All right. Thanks for taking my questions.

And your next question comes from Scott Henry from Roth Capital. Your line is open.

Thank you and good afternoon. A couple of questions, starting with some of the line items, anti-psychosis was a little weaker than it has been or in the past couple of quarters, how should we think about that going forward, do you expect it to, and I am just talking about this year, I recognize the Fluphenazine is in their longer term, but how should we think about that sequentially the next couple of quarters?

So for the anti-psychosis that came down in Q2, we talked about that being really about the timing of orders. We expect Q3 and Q4 to be more in line with Q1 and around $28 million.

Okay. Thank you. And then other lines that jumped out at me gastrointestinal stronger than any of the past five quarters any was strong in Q1 and is even stronger Q2. How should we think about that for the rest of the year, should it maintain those levels or drop back down?

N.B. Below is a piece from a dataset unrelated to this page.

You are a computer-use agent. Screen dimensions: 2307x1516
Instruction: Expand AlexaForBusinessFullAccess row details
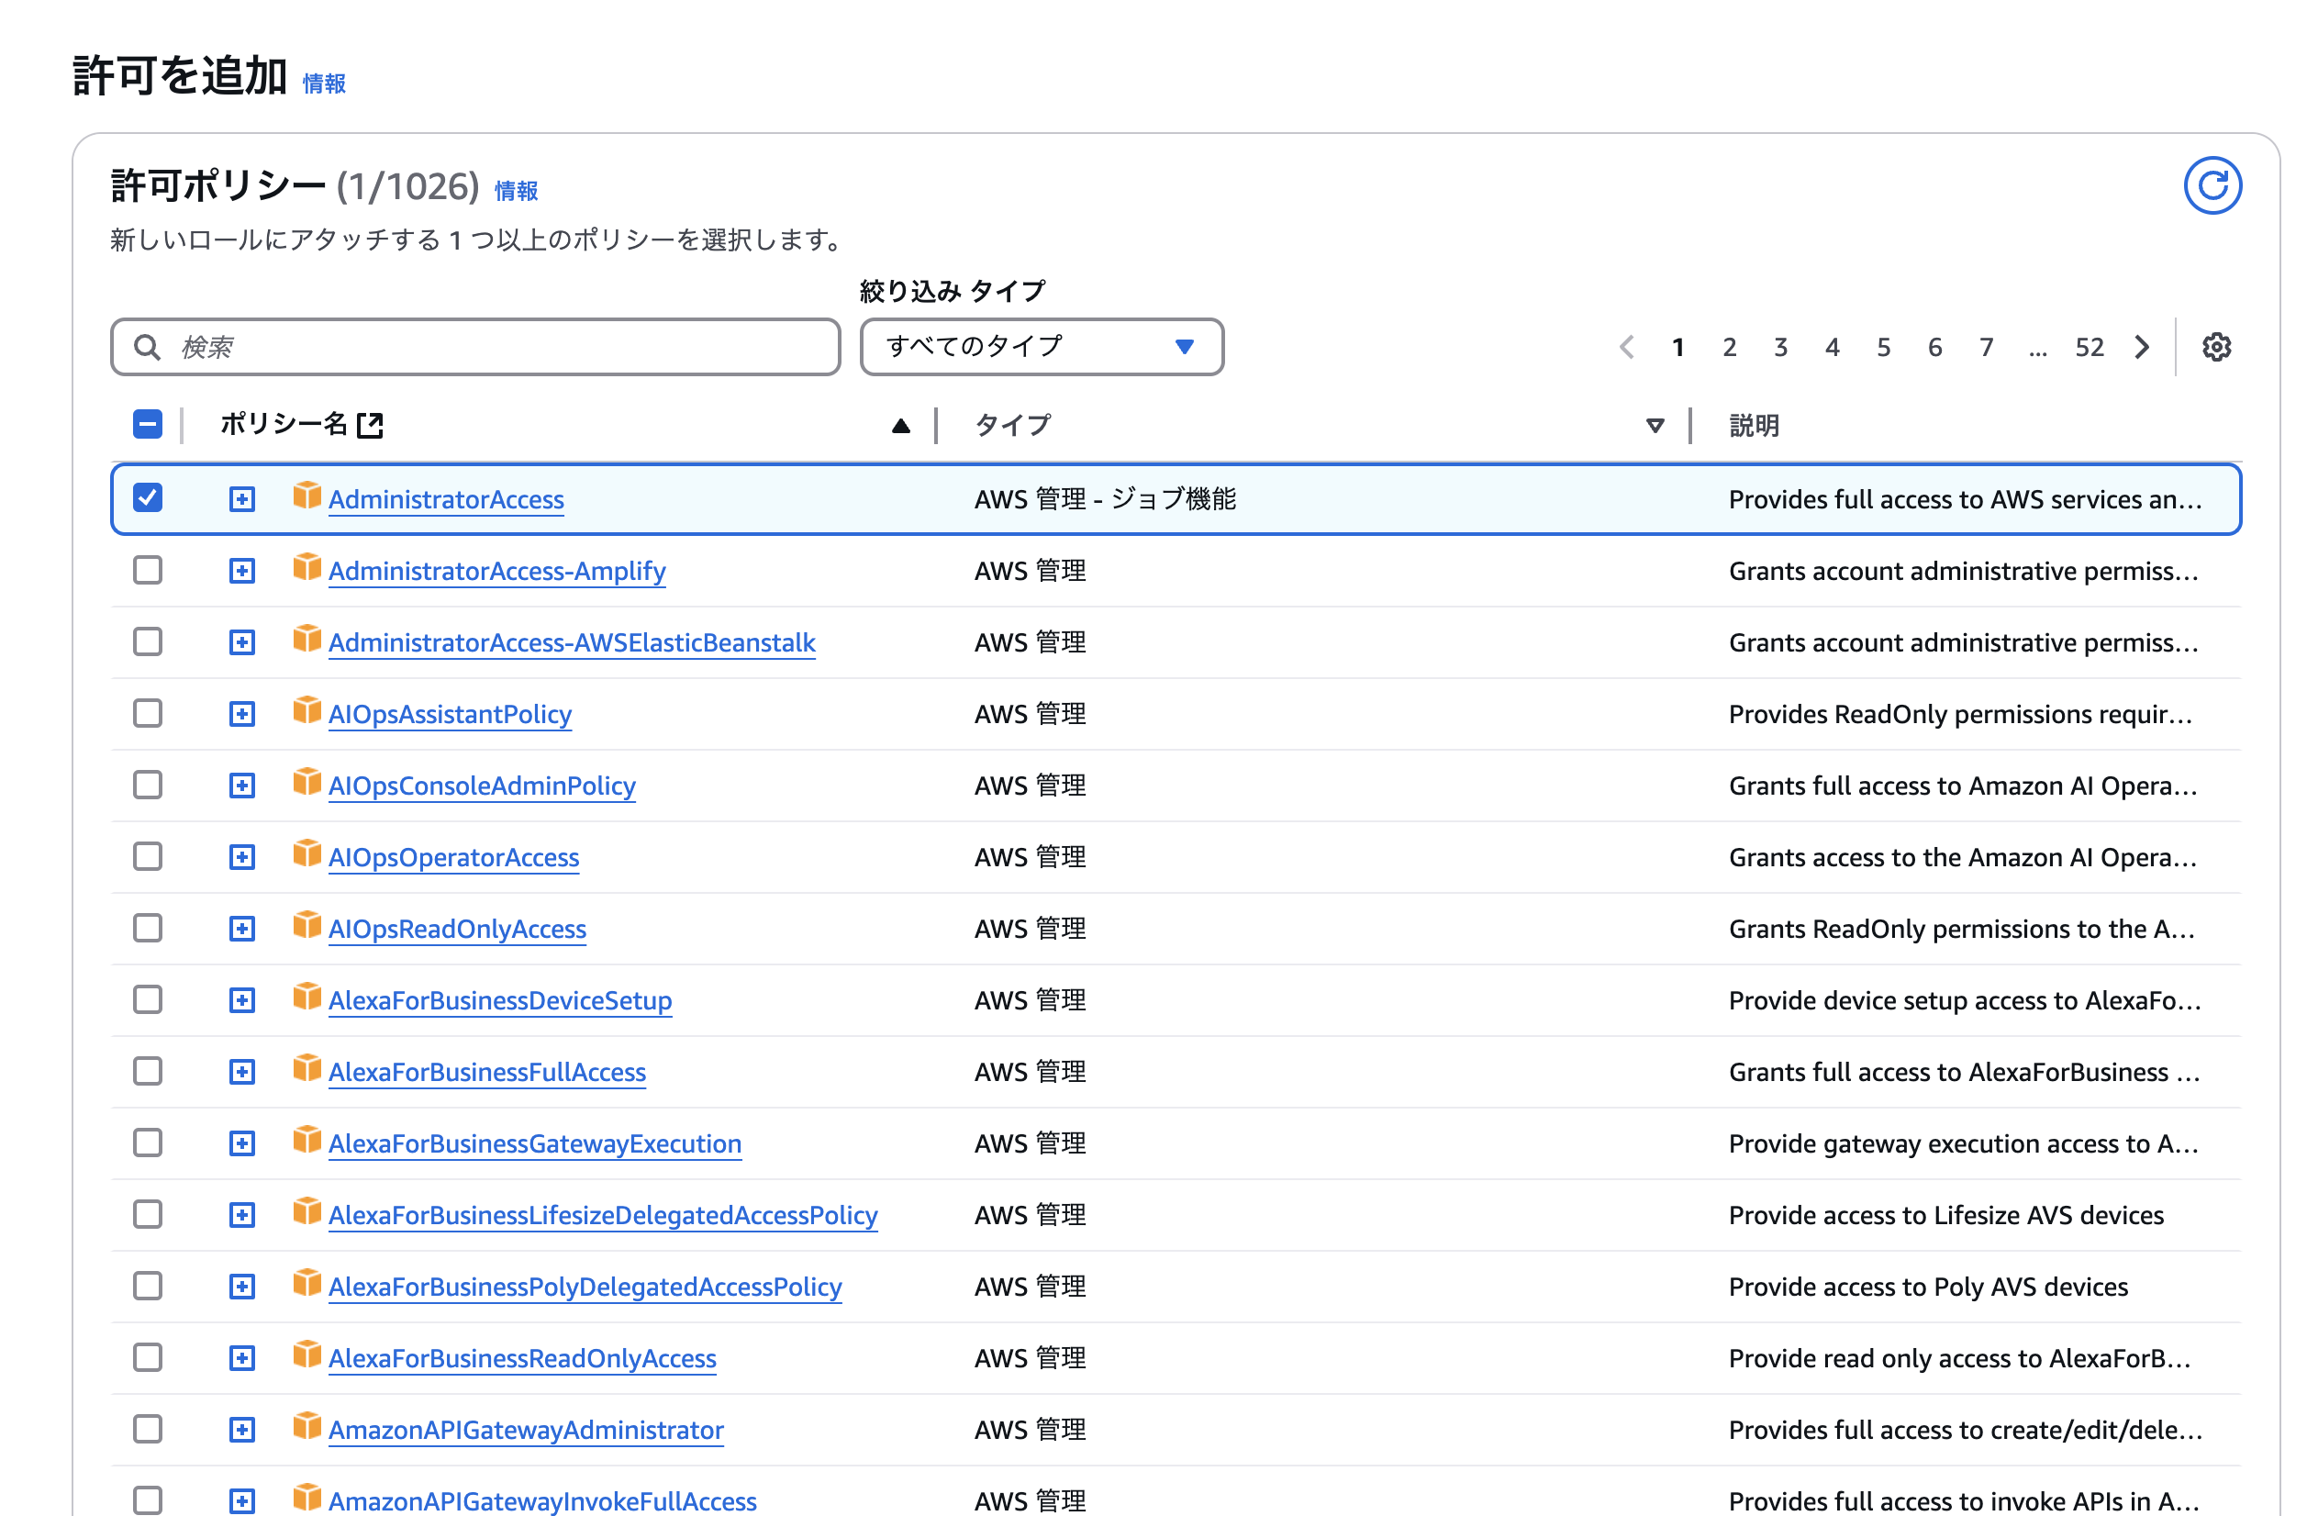[241, 1071]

That actually will be driving back down slightly. We saw some strong sales specifically from, like, Pantoprazole in Q2, but we are modeling that to come down in Q3 and Q4.

Okay. And then just a logistical question as far as how you calculate the EPS with the convert in there or the interest add back, what kind of adjustment are you making to adjusted net income to get to your EPS, just -- and should that be relatively constant going forward.

Yeah. The -- on the EPS calculation it’s -- the adjustments are really on the overall share count, adding back the effect of the convert and then backing out the interest associated with the convertible note. We can -- if we could actually go through that if you like in some greater detail, but that’s essentially how you get to the adjusted EPS.

Yeah. And I expect to see that in the 10-Q, obviously. But could you just tell me what the back out of interest is just for calculations, just to get a sense…

Oh! For the quarter?

Generally. Yes.

It’s about $1 million.

Okay. Great. That should do it for me. Thank you for taking questions.

Great.

And this concludes the question-and-answer session. I will now turn the call back over to management for final remarks.

All right. It’s Tim again. I will close out with our customary shout out to our employees, customers and patient -- and partners working hard, so hard to provide high quality low cost medicines for patients. We look forward to sharing our progress on our next call. Good night.

Thank you, ladies and gentlemen. This concludes today’s conference call. Thank you for participating and you may now disconnect.